Thursday 16 October 2014

Grog Blog: Drinking Around the World - Great Britain



The thud of darts striking the board, the screams of 180!, the cacophony of the black being re-spotted and the Craic being shared are elements that make up the Pub Culture of Great Britain.  Immersing oneself in this culture is a must for any traveller and once you get over the notion of your beverage being served at room temperature and that the pork scratching still needs a wax, then its time to buy a round and converse with the locals.

Its important to note that beer culture in Britain is as much about the culture of cask ale and the pub as it is the beer itself, and also the banter and the story telling. For instance, A Scotsman, an Englishman and an Irishman are sitting in a bar in Aberdeen reminiscing about their local. "Back in me pub in Glasgow," brags the Scotsman, "fer every four pints of McEwans I order, they give me one fer free!" "In me pub in London," says the Englishman,"I pay fer two pint's o' Newcastle Brown Ale and they give me a third one free!""That's nuthin'" says the Irishman, "Im my pub back in Dublin, you walk up to the bar, they give the first pint fer free, the second pint fer free, the third pint fer free -- and then they take you upstairs and you have sex for FREE!" "Is that true?" asks the Scotsman. "Has that really happened to you?"  "Well, no," says the Irishman, "but it happens to me sister all the time!   

Some basic Pub etiquette you will get you a long way at the local.  For instance, there is no waiter service so you will need to get active and navigate yourself to the bar.  Have your money ready and visible so that it can grab the  bar staff's attention. If your drinking with a group and the shout of it's your round goes up you are responsible to get the drinks and pay for them.  Don't order a Kilkenny or Guinness last as it requires at least three pours and is time consuming.  If drinking in Scotland, don't ask any of the punters or bar staff what part of England they are from. Don't order a Guinness and a Potato and tell the bar staff that you are having a two course meal and don't pass out in the snow on the way back from the local as hypothermia and frost bite certainly will put a dampener on your travels.

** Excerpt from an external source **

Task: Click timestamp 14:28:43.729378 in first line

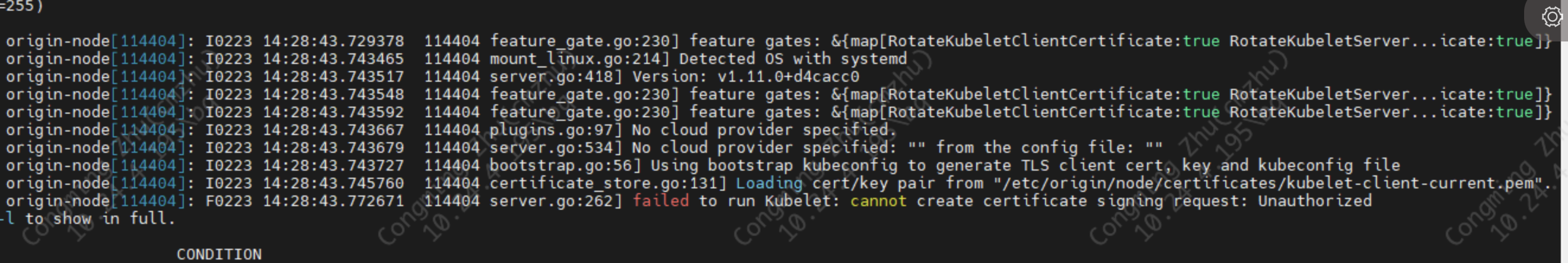Action: click(x=333, y=41)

One needs to have an understanding that a man's pint is his kingdom and nothing and we mean nothing will get in the way of finishing that pint.  On our travels we have witnessed this first hand on many an occasion.  At the Ship and Shovel in Vievers St  London we consumed a number of Pints and ate some dodgy pork scratchings. (Yes pig hairs were still attached)  and witnessed a man resembling a walking corpse shit himself at the bar, as a result of what seemed to be a TIA (a minor stroke).  There was no way that a minor stroke was going to get in the way of him finishing that pint. And as the paramedics arrived to attend to him and with beer dribbling down his paralysed face and faecal matter oozing to form a pool near the bar he grabbed his pint, raised it in the air and downed it to the cheers of all the locals.  He was last seen laying on the ambulance stretcher with his pint glass still raised to the heavens.

Enjoy the unique pub culture of Britain, enjoy the company, offer to buy a round for a local, and sit back an join in the Craic but most of all feel like a local for a while rather than a traveller.